Friday, 27 December 2013

Planet Mail

Planet Mail (Mail call#1)
Kate Pearce
Published by Ellora’s Cave
First published July 5th 2006
Review written by Adeselna Davies

Planet Mail could be a great feminist sci-fi utopian book with some bold questions, however the amount of sex and low depth of the protagonist tossed this ebook to something forgettable and poorly explored.


The protagonists shape the plot with their insecurities and lack of communication that is fatal in a relationship. Douglass is a very ambivalent protagonist. She wants to return home, but also wants to stay; it is not clear why she accepts Marcus and that ceremony at the beginning. She also does not raise enough questions for a person who just crashes in a strange planet and accepts things too well. She often forgets to tell the leader Marcus some key things about herself (that she has a son, i.e.) and it feels that their relationship is only based on sex.


Marcus, on the other hand, is a better protagonist. Obsessed with having children of his own and leading a dying world, he clearly states that they need to protect their women in order to assure the survival of their people. He carries a burden and does his best, however Douglass is only there to be a person of sexual interest and have an heir… which throws away the entire feminist message that the narrator tries to convey.
The amount of sex scenes between Douglass and Marcus’ guardians turned the romance into something awkward, it was as if Marcus only had sex to have a child while the others did it for her pleasure. Can’t you do both? What was the need for Douglass to have so much sex with other men? Also lack of communication: not a good idea. It is never good when protagonist hide things, it shows lack of trust and trust is king. The amount of issues between couples in romance is due to them hiding things, however in Planet Mail that lack of trust was unnecessary. Douglass and Marcus had a huge culture gap between them and it was that gap that should be the issue, when most of the time is Douglass hiding things or not telling him how she feels.


The story had all the ingredients to be a great novel about the clash of two cultures, Douglass representing the emancipated woman and Marcus the characteristic alpha male. The rushed plot and low depth given to the themes turned this book into something forgettable. But oh well I still <3 you Kate :)

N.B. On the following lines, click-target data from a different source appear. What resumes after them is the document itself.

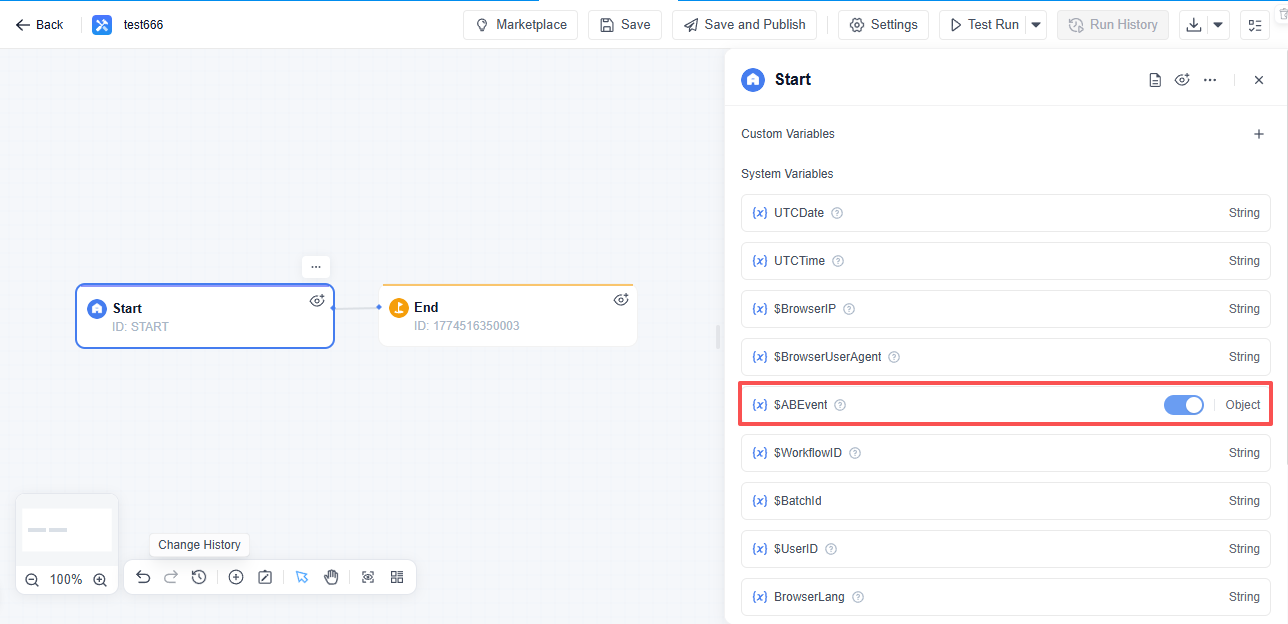Image resolution: width=1288 pixels, height=624 pixels.
Task: Toggle eye icon on the End node
Action: click(620, 299)
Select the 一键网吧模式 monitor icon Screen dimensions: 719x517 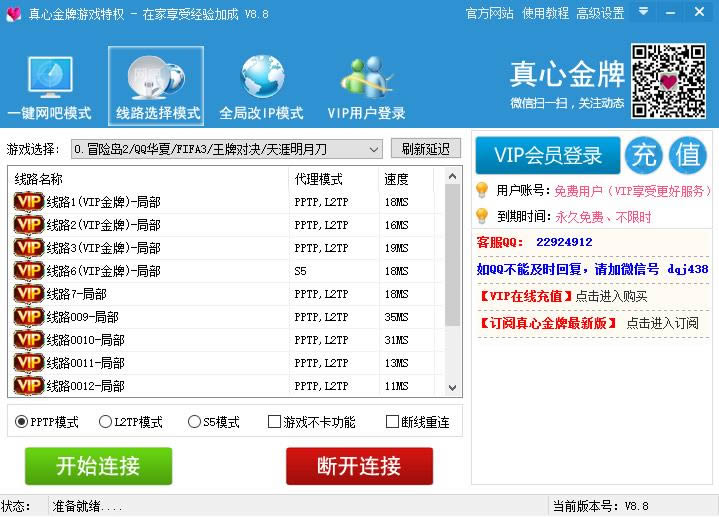pos(50,77)
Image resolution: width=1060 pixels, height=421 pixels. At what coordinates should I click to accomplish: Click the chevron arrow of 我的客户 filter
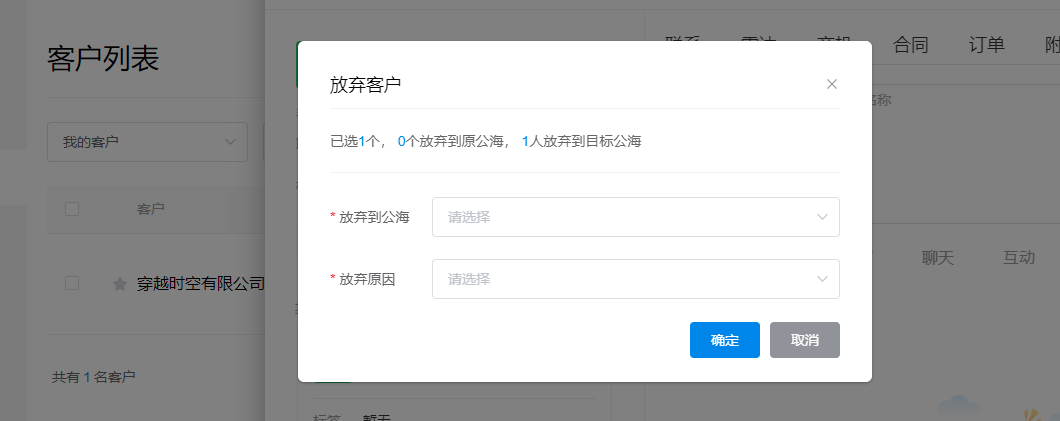tap(232, 142)
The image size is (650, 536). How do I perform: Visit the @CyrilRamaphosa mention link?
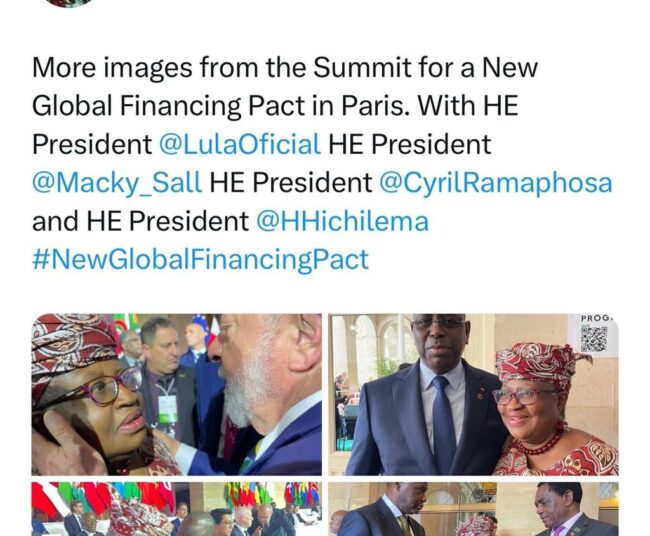(x=496, y=183)
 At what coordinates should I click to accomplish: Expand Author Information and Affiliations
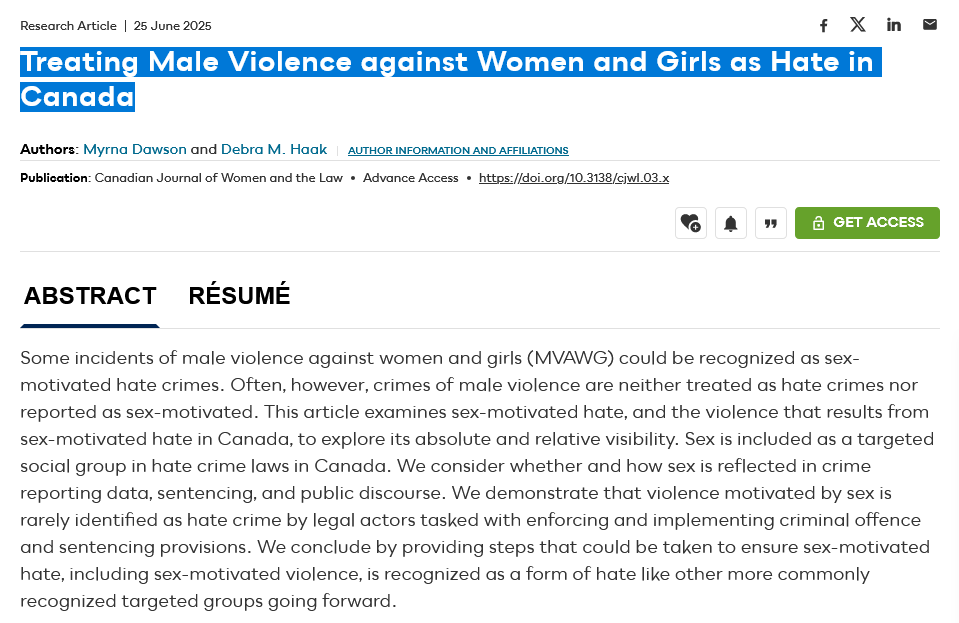click(457, 150)
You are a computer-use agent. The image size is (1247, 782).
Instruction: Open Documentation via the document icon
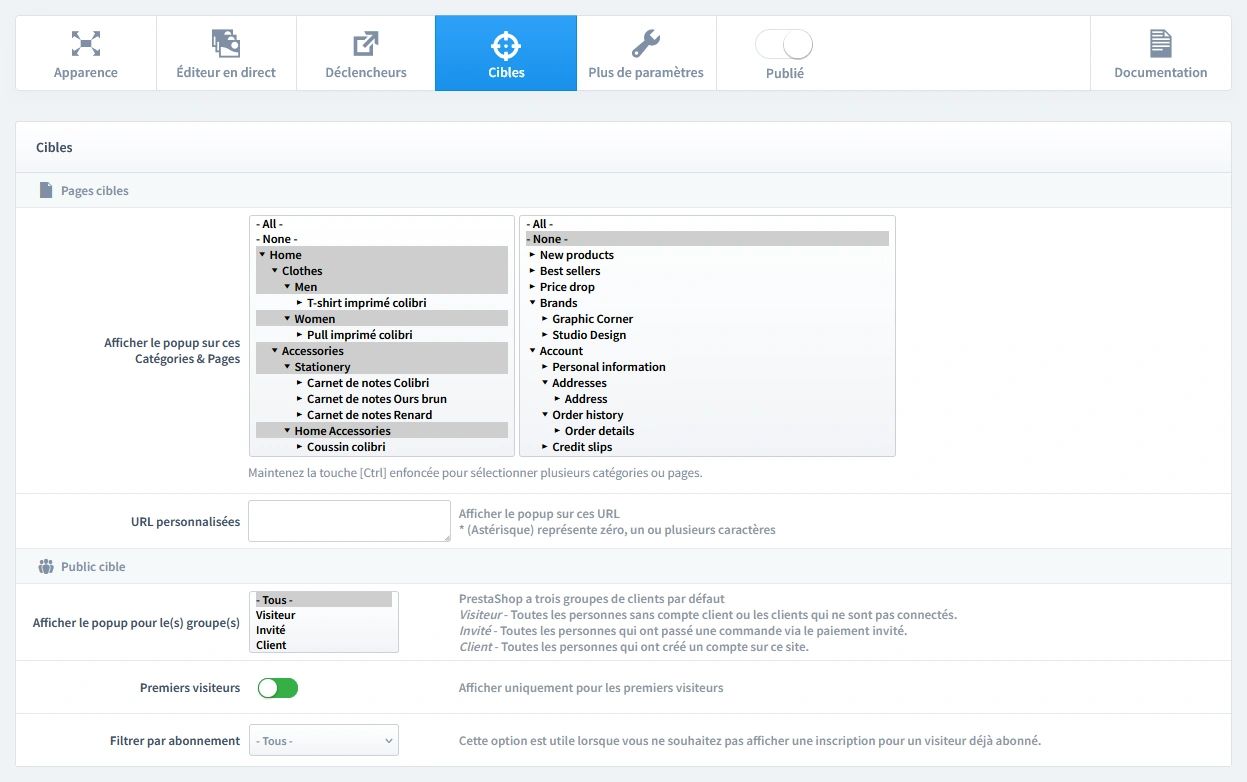tap(1160, 44)
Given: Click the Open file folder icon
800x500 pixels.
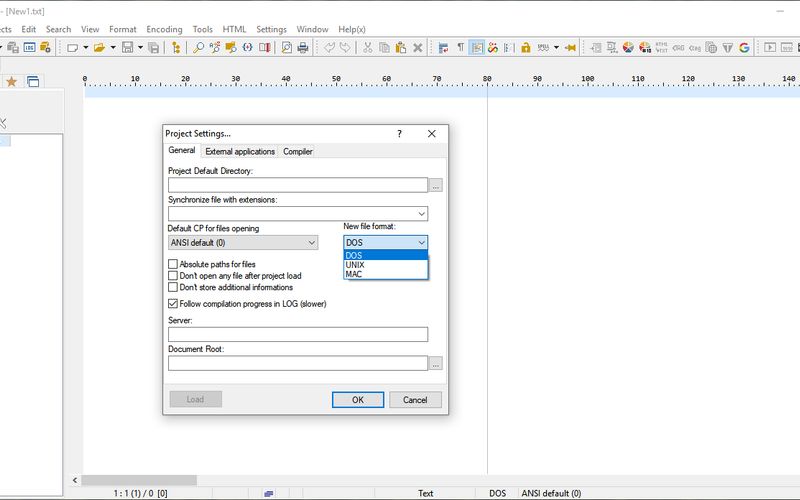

As far as job hazards go, Douglass Fraser didn't think crash-landing on an alien planet and spending her recuperation being erotically pleasured by three gorgeous men was in the United Planetary Parcel Service's courier handbook. There certainly wasn't a section on what to do when a very sexy king wants you to have his baby and save his world.

Marcus Blood Axe isn't only a descendant of ancient Viking space travelers, he's also a ruler dealing with a shortage of fertile women and no heir. Surely the gods are on his side when Douglass drops out of the sky and into his bed, giving him a last chance to stop his people's death spiral into extinction.

Despite the exquisite pleasures to be found in the king's arms, Douglass wants more from Marcus than to be his broodmare. When another woman claims to be pregnant with Marcus' child, it's past time to get back home. Now the war Marcus wages is one of sensual passion designed to convince his Earth woman that she's worth everything to him…even if it means giving up what he cherishes most.